--- Start of EXTRACTED INFORMATION ---

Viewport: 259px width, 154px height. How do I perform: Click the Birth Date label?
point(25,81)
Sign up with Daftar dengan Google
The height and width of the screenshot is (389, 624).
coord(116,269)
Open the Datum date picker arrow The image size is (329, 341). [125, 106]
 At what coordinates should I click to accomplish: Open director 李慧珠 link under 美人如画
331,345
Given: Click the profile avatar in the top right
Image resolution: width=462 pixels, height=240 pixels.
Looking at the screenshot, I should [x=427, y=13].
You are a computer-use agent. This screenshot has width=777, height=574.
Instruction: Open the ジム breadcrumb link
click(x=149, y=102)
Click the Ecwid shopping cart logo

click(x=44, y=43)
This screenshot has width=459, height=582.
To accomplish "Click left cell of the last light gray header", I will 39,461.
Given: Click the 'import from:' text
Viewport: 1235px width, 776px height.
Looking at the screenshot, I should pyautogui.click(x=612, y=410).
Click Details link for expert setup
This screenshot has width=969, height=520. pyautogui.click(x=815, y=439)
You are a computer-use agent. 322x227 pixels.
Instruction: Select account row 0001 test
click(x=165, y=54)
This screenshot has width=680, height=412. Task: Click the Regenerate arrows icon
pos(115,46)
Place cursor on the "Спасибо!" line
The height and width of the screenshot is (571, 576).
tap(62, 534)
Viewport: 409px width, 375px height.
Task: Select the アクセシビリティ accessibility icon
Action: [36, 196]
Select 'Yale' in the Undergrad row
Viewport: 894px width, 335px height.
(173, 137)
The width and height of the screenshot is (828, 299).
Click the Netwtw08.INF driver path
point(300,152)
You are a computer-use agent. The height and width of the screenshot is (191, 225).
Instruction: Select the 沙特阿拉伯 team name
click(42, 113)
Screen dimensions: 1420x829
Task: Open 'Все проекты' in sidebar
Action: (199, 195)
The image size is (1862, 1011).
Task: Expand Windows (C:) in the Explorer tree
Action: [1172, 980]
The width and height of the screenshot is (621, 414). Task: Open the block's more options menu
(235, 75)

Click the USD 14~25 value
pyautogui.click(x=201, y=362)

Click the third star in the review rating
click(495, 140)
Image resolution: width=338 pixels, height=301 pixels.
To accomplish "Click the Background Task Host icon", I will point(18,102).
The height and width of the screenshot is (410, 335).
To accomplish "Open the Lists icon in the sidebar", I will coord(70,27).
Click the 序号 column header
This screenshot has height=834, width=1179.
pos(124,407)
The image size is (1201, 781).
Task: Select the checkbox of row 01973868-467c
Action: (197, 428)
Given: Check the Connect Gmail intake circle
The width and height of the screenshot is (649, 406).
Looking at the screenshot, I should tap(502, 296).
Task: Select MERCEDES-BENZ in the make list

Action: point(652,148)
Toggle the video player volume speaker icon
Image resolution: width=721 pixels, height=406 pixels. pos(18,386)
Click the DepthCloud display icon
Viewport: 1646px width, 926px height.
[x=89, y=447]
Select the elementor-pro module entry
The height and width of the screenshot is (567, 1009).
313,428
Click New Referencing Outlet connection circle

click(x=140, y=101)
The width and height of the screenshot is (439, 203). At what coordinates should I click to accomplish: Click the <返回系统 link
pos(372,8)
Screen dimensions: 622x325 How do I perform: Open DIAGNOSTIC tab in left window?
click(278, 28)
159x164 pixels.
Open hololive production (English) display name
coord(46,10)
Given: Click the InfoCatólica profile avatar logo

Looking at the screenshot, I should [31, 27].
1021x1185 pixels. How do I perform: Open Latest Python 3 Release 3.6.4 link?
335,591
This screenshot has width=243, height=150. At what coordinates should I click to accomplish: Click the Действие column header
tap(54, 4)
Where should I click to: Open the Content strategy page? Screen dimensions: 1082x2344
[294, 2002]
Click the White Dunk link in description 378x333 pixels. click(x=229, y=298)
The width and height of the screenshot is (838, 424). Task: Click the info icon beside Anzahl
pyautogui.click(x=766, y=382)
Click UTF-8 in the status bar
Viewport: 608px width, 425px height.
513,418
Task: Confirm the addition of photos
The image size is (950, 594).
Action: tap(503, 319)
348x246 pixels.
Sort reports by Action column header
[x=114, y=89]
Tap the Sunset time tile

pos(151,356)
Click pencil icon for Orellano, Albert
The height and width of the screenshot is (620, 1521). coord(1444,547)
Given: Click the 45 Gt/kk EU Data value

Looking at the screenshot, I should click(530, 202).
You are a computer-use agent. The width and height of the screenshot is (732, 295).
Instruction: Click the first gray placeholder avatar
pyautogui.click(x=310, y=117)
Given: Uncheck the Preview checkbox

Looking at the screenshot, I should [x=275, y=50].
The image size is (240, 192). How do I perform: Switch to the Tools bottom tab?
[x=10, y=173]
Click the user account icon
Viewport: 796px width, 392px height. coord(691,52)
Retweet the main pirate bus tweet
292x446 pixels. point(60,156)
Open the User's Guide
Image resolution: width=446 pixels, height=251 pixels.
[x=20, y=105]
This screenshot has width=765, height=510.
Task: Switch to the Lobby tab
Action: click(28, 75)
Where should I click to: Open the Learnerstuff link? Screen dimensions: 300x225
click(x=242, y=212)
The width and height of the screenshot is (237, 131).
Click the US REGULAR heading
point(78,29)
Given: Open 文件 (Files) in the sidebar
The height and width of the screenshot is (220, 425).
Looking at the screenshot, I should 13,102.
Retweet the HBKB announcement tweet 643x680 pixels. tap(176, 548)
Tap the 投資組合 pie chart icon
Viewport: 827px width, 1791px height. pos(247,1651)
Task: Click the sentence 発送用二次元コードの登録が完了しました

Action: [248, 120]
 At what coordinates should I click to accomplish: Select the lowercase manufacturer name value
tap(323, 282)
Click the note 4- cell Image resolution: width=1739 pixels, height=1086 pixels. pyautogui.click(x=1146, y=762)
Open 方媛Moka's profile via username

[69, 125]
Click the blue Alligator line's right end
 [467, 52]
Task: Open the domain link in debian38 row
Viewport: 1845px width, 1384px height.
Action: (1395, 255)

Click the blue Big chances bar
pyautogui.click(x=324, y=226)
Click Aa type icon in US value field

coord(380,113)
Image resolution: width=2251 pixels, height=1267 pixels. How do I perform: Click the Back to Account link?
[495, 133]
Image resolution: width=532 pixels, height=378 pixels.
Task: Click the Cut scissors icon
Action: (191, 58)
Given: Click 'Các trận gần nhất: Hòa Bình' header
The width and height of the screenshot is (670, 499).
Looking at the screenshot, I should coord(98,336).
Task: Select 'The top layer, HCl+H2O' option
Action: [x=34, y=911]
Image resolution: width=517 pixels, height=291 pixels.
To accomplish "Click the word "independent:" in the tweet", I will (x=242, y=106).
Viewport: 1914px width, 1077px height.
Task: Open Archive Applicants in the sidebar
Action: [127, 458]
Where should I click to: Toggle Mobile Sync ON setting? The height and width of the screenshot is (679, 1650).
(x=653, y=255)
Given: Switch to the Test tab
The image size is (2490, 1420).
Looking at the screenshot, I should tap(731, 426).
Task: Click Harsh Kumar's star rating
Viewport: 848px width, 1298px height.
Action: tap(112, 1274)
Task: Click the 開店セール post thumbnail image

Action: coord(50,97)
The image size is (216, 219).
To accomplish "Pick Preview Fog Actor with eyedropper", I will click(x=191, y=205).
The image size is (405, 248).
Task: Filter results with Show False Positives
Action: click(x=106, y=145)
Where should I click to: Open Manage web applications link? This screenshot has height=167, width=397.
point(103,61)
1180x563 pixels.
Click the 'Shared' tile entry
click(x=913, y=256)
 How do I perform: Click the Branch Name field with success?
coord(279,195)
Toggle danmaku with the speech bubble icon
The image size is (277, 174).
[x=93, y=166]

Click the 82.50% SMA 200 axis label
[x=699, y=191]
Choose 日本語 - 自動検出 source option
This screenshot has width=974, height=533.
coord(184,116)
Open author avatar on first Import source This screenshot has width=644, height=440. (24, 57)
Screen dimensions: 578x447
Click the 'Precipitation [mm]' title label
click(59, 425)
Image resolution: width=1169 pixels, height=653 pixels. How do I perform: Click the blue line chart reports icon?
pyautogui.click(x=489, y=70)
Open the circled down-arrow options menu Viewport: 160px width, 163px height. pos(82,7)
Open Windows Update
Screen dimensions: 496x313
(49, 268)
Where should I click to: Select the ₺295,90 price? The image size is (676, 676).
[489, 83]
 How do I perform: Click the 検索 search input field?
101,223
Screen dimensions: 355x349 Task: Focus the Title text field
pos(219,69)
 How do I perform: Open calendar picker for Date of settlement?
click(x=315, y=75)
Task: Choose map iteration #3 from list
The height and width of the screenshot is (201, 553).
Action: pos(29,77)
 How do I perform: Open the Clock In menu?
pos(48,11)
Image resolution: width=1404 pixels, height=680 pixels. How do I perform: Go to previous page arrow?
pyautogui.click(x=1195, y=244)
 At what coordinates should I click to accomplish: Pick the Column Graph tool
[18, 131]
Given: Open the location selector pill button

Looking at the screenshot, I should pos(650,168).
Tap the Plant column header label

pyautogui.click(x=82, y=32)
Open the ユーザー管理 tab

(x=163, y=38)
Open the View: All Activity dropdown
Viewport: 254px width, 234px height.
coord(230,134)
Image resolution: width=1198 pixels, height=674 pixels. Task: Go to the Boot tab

--- End of EXTRACTED INFORMATION ---

→ **WHAT YOU NEED TO DO**:
Reproduce, without any changes, the stretch of the data from the line that contains "Open 方媛Moka's profile via username" through the line that contains "Action: [x=34, y=911]", both of those lines included.

→ **RESULT OF THE EXERCISE**:
Open 方媛Moka's profile via username

[69, 125]
Click the blue Alligator line's right end
 [467, 52]
Task: Open the domain link in debian38 row
Viewport: 1845px width, 1384px height.
Action: (1395, 255)

Click the blue Big chances bar
pyautogui.click(x=324, y=226)
Click Aa type icon in US value field

coord(380,113)
Image resolution: width=2251 pixels, height=1267 pixels. How do I perform: Click the Back to Account link?
[495, 133]
Image resolution: width=532 pixels, height=378 pixels.
Task: Click the Cut scissors icon
Action: (191, 58)
Given: Click 'Các trận gần nhất: Hòa Bình' header
The width and height of the screenshot is (670, 499).
Looking at the screenshot, I should coord(98,336).
Task: Select 'The top layer, HCl+H2O' option
Action: [x=34, y=911]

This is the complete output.